▸ Extracted information
-*-

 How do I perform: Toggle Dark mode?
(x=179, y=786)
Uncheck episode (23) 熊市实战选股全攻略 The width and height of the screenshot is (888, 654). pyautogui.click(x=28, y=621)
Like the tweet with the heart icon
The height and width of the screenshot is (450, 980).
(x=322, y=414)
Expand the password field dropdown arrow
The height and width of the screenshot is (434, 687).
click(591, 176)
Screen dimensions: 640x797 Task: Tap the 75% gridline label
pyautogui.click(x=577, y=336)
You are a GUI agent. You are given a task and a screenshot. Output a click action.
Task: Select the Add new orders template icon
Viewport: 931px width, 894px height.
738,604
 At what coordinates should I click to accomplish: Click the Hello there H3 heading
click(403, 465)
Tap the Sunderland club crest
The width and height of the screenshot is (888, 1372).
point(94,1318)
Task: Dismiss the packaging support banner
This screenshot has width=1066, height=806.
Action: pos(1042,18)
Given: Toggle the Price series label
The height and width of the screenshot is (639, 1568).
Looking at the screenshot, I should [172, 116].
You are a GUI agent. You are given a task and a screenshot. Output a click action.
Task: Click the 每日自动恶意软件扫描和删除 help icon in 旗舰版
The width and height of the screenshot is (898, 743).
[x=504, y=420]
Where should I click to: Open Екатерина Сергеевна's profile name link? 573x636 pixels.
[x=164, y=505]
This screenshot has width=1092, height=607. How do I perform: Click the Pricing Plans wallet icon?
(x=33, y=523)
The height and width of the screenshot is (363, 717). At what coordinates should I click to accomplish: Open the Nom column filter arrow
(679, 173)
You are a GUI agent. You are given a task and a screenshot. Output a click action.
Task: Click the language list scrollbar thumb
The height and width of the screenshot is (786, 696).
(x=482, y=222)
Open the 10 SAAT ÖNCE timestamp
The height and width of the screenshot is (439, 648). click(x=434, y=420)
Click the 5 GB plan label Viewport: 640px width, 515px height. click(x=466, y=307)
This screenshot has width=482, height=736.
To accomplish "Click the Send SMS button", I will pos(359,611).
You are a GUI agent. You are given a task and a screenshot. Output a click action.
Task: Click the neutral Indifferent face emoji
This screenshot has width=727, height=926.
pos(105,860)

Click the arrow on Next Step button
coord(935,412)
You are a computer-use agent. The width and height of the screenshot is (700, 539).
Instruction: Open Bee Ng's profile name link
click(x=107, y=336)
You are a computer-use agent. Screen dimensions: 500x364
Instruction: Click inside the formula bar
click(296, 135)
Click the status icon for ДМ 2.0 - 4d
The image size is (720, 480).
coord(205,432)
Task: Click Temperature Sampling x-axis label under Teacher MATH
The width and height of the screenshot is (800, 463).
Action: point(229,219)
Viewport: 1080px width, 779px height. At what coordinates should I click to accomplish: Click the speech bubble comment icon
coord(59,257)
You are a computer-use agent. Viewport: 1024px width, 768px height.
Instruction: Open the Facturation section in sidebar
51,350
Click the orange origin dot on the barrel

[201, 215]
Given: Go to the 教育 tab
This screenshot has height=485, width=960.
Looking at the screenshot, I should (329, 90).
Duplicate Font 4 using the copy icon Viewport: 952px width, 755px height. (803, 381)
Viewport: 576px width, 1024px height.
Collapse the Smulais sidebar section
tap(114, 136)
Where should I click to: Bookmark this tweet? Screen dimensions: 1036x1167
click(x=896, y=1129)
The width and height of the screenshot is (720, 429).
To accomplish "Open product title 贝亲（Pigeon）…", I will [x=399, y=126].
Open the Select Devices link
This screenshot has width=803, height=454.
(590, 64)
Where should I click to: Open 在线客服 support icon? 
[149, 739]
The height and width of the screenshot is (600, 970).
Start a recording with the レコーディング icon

-*-

▸ Instructions to follow
Each record is to be transcribed exactly and in full.

▸ Result for this task
 How do I perform: Toggle Dark mode?
(x=179, y=786)
Uncheck episode (23) 熊市实战选股全攻略 The width and height of the screenshot is (888, 654). pyautogui.click(x=28, y=621)
Like the tweet with the heart icon
The height and width of the screenshot is (450, 980).
(x=322, y=414)
Expand the password field dropdown arrow
The height and width of the screenshot is (434, 687).
click(591, 176)
Screen dimensions: 640x797 Task: Tap the 75% gridline label
pyautogui.click(x=577, y=336)
You are a GUI agent. You are given a task and a screenshot. Output a click action.
Task: Select the Add new orders template icon
Viewport: 931px width, 894px height.
738,604
 At what coordinates should I click to accomplish: Click the Hello there H3 heading
click(403, 465)
Tap the Sunderland club crest
The width and height of the screenshot is (888, 1372).
point(94,1318)
Task: Dismiss the packaging support banner
This screenshot has width=1066, height=806.
Action: pos(1042,18)
Given: Toggle the Price series label
The height and width of the screenshot is (639, 1568).
Looking at the screenshot, I should [172, 116].
You are a GUI agent. You are given a task and a screenshot. Output a click action.
Task: Click the 每日自动恶意软件扫描和删除 help icon in 旗舰版
The width and height of the screenshot is (898, 743).
[x=504, y=420]
Where should I click to: Open Екатерина Сергеевна's profile name link? 573x636 pixels.
[x=164, y=505]
This screenshot has width=1092, height=607. How do I perform: Click the Pricing Plans wallet icon?
(x=33, y=523)
The height and width of the screenshot is (363, 717). At what coordinates should I click to accomplish: Open the Nom column filter arrow
(679, 173)
You are a GUI agent. You are given a task and a screenshot. Output a click action.
Task: Click the language list scrollbar thumb
The height and width of the screenshot is (786, 696).
(x=482, y=222)
Open the 10 SAAT ÖNCE timestamp
The height and width of the screenshot is (439, 648). click(x=434, y=420)
Click the 5 GB plan label Viewport: 640px width, 515px height. click(x=466, y=307)
This screenshot has width=482, height=736.
To accomplish "Click the Send SMS button", I will pos(359,611).
You are a GUI agent. You are given a task and a screenshot. Output a click action.
Task: Click the neutral Indifferent face emoji
This screenshot has width=727, height=926.
pos(105,860)

Click the arrow on Next Step button
coord(935,412)
You are a computer-use agent. The width and height of the screenshot is (700, 539).
Instruction: Open Bee Ng's profile name link
click(x=107, y=336)
You are a computer-use agent. Screen dimensions: 500x364
Instruction: Click inside the formula bar
click(296, 135)
Click the status icon for ДМ 2.0 - 4d
The image size is (720, 480).
coord(205,432)
Task: Click Temperature Sampling x-axis label under Teacher MATH
The width and height of the screenshot is (800, 463).
Action: point(229,219)
Viewport: 1080px width, 779px height. At what coordinates should I click to accomplish: Click the speech bubble comment icon
coord(59,257)
You are a computer-use agent. Viewport: 1024px width, 768px height.
Instruction: Open the Facturation section in sidebar
51,350
Click the orange origin dot on the barrel

[201, 215]
Given: Go to the 教育 tab
This screenshot has height=485, width=960.
Looking at the screenshot, I should (329, 90).
Duplicate Font 4 using the copy icon Viewport: 952px width, 755px height. (803, 381)
Viewport: 576px width, 1024px height.
Collapse the Smulais sidebar section
tap(114, 136)
Where should I click to: Bookmark this tweet? Screen dimensions: 1036x1167
click(x=896, y=1129)
The width and height of the screenshot is (720, 429).
To accomplish "Open product title 贝亲（Pigeon）…", I will [x=399, y=126].
Open the Select Devices link
This screenshot has width=803, height=454.
(590, 64)
Where should I click to: Open 在线客服 support icon? 
[149, 739]
The height and width of the screenshot is (600, 970).
Start a recording with the レコーディング icon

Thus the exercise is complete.